Near the end of the dance, I was standing alone near the dance floor during a fast dance. I was really enjoying watching a group of friends dance silly and laugh together. Each person in that circle dealt with being overweight. I admired them for their enthusiasm and creativity. One of them noticed me and motioned for me to join the circle. I did and had fun. When a slow song started another one from the circle started dancing with me. He is my age and we talked easily. They announced the last song of the evening and he asked if I would finish the evening with him. At the end of the song he invited me to join his circle of friends to go to a restaurant. I thanked him, but declined. I told him that I came with some other people and needed to get home to get to sleep. Having dealt with weight issues all of my adult life, I understood what it would take for him to invite me out and I admired him. I really hope to see that circle of dancers again.
Driving home that night, I felt peace. I didn't feel as wrapped up in myself anymore. I was no longer the "terrified" girl as I had previously described myself. I was a dancer learning from others and gaining perspective.

Sunday, November 14, 2010

Back in the Singles Scene

I ventured into unfamiliar territory.
I went to my first over 30 Singles activity. We actually have a name. We are "Mid Singles" not "Young Singles" or "Geriatric Singles". I have been attending the Wednesday night religion class in Centerville each week. This class sponsored a Saturday night bowling activity in Ogden last night.
I arrived a bit early and didn't recognize anyone that looked like a "Mid Single" person. I lined up in the bowling line to pay and get a lane--it was a long line so I figured that I had time to search out some of my peers to join me in line so I wouldn't bowl in a lane by myself. Before I knew it, I was next up to the cashier.
I panicked--saw some singlish looking people, but didn't want to yell to them (and they wouldn't even know me), so I left the enormous line and found some safety in the restroom. I took some deep breaths. I wasn't sure if I was actually ready to be in a social setting where people were having fun, but at the same time, scoping out others for eternal companions. Even though I don't feel ready for scoping, I do want to meet some friends in my similar situation.
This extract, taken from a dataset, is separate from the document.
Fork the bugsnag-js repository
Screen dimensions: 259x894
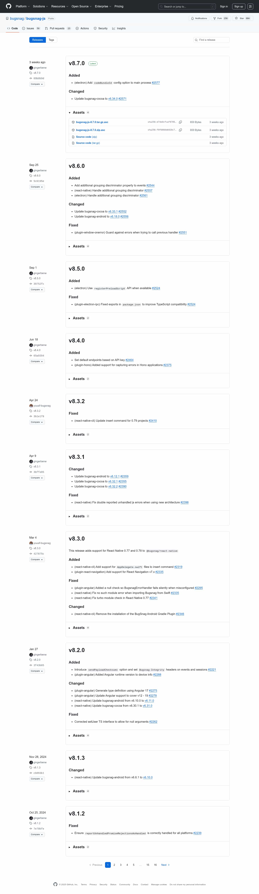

It would be nice to find a few friends who are single moms with young kids just like me.
I made a deal with myself that I would go back out to the bowling area for five minutes. If I didn't feel comfortable or didn't see anyone that I recognized from our huge class, then I would excuse myself from the "fun" and probably not venture out to an activity for another 6 weeks. I guess this could be called the Groundhog plan.
As it turns out, I bravely left the safety of the ladies room and within seconds spotted my friend Rory. Rory and I met 10 years ago. We reconnected at Wednesday's religion class a few days ago. Rory and I ended up tagging along in a bowling lane with 4 new friends and we had a blast!! I managed to get the lowest score both games--too bad we weren't on the golf course, right?